But as wildfires become more frequent, there is a greater likelihood of air pollution problems like what Connecticut saw last week happening more often.
“Unfortunately, DEEP believes we will continue to see smoke impacts in Connecticut related to wildfire smoke throughout the United States and Canada,” Farrell said.
That spells trouble for the roughly 300,000 adults - about one in every 10 - living in Connecticut with asthma, according to the Centers for Disease Control and Prevention, as well as those living with other conditions such as chronic obstructive pulmonary disease.
Long-term exposure to air pollution has even been associated with an increased likelihood of death and other poor outcomes for people infected with COVID-19, according to recent studies.
Exacerbating existing inequities
In Connecticut, as elsewhere, asthma is far more common in the largest cities, including Stamford, New Haven, Waterbury and Hartford. Residents of the state’s five large cities were nearly three times more likely to be hospitalized than the rest of Connecticut, according to the state Department of Health.
But geography isn’t the only factor at play.
Dr. Chris Carroll, a pediatrician at Connecticut Children’s Medical Center in Hartford and a researcher focusing on asthma in children, said many, if not most, of his patients come from communities of color.
“There is a higher incidence of Black and Hispanic children who come in with a variety of respiratory diseases,” he said. “That’s largely due to health inequities in those populations.”
According to state Department of Public Health data analyzed by the Connecticut Health Foundation, Black children are almost five times more likely to be hospitalized for asthma than white children. Hispanic children are about three times more likely to be hospitalized with asthma than white children.
Black residents in Connecticut, of any age, are three times more likely to die from asthma than their white neighbors. LatinX residents are twice as likely to die from an asthma attack.
Tiffany Donelson, president and CEO of the Connecticut Health Foundation, said air quality is among many factors causing that inequity.
“One thing that we know for sure is that a condition like asthma is really driven by social determinants of health,” she said. “It really is driven by where you work, where you live, where you go to school, where you play.”

[Dataset items]
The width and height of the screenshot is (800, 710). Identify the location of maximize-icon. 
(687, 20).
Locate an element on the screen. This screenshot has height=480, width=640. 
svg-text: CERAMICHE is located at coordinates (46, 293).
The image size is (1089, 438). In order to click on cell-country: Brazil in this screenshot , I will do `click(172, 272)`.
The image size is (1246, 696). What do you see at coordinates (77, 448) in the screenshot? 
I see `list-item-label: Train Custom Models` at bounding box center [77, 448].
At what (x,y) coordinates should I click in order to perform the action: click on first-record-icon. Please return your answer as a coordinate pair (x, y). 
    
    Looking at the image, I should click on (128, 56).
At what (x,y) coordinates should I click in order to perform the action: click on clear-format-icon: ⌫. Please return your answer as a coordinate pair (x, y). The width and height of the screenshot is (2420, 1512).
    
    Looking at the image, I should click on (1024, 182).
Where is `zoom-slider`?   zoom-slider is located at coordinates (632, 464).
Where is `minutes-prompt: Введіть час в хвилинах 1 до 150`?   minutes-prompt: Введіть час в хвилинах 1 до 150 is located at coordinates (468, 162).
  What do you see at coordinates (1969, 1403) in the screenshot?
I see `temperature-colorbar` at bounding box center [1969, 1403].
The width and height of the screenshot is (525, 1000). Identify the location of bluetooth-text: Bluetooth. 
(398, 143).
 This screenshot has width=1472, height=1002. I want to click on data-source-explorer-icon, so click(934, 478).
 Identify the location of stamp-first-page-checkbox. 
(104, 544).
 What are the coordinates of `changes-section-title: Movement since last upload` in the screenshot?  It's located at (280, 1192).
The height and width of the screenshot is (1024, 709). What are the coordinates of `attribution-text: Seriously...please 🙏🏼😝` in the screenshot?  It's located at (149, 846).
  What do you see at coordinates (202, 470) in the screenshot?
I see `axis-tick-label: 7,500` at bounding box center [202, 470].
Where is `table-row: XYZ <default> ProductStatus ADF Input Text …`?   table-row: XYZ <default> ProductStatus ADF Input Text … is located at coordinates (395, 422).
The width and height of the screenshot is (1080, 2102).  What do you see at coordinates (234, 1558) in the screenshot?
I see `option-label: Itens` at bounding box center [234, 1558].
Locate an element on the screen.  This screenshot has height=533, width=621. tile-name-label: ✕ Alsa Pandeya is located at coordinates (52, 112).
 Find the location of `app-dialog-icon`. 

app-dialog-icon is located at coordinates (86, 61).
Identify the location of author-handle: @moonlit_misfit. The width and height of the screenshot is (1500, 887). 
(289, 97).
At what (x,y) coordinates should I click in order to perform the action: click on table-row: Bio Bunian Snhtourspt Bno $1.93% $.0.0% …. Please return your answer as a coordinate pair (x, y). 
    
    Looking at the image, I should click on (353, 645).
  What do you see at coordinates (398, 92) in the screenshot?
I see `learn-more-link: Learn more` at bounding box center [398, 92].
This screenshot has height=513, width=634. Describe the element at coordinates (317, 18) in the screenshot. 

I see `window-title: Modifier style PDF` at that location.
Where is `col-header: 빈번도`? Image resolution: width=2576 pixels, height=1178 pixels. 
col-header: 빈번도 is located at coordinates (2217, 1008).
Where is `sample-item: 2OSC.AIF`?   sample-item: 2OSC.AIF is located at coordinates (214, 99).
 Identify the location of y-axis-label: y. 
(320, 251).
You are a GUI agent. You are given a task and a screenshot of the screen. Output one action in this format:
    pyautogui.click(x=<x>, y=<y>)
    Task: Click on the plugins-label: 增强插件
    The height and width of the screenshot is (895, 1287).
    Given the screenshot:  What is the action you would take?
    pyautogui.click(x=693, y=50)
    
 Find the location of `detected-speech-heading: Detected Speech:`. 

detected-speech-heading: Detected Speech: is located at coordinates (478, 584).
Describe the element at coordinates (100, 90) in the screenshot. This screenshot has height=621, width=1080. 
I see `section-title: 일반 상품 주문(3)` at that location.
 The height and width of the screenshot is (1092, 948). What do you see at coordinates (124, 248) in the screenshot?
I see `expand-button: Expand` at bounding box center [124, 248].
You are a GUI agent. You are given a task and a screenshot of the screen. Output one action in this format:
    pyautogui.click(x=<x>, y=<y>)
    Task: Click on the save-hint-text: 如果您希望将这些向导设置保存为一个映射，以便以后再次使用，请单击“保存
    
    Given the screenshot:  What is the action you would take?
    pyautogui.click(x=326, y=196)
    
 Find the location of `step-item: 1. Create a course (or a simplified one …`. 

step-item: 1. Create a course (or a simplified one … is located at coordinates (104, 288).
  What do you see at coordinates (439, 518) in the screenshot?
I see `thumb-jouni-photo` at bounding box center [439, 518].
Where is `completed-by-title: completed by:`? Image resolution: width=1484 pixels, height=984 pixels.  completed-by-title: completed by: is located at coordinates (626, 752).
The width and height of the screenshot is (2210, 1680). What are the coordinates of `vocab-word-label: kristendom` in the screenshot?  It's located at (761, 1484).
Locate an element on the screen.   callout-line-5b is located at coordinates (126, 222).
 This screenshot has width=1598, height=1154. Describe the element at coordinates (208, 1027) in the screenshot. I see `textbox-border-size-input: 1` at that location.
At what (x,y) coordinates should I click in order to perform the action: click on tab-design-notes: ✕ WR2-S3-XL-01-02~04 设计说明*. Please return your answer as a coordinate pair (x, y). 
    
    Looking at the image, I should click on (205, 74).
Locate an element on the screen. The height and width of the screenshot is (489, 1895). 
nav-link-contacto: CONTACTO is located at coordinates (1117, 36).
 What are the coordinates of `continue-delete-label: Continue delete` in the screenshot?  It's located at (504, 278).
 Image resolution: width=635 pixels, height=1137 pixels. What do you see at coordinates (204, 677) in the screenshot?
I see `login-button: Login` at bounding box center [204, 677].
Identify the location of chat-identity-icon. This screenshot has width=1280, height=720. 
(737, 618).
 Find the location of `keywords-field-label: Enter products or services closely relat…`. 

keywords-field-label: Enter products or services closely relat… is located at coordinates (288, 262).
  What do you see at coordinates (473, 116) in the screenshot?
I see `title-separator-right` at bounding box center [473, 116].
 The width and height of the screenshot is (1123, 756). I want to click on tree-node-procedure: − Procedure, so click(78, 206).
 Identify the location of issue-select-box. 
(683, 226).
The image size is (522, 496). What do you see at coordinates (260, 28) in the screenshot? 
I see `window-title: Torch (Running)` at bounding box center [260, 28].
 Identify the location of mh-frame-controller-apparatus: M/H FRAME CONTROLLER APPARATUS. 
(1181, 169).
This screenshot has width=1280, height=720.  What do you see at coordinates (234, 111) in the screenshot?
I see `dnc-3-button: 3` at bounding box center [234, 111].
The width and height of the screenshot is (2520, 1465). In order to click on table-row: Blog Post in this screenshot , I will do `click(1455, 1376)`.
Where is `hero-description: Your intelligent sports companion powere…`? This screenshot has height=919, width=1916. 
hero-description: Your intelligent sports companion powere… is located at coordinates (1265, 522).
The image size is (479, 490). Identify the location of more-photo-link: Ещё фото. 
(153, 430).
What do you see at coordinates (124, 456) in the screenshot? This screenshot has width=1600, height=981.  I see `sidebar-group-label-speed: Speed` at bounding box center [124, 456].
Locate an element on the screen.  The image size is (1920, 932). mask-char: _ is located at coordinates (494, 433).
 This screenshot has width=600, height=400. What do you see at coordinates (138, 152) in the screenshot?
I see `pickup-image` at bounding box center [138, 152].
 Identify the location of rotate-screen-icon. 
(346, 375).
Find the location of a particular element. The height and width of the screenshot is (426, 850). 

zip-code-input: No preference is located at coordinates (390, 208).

**WHAT YOU HAVE TO DO**
Could you reproduce, word for word, the part of the passage on wildfire smoke and asthma in Connecticut starting with "Dr. Chris Carroll, a" and going on through "communities of color."?

**FINISHED TASK**
Dr. Chris Carroll, a pediatrician at Connecticut Children’s Medical Center in Hartford and a researcher focusing on asthma in children, said many, if not most, of his patients come from communities of color.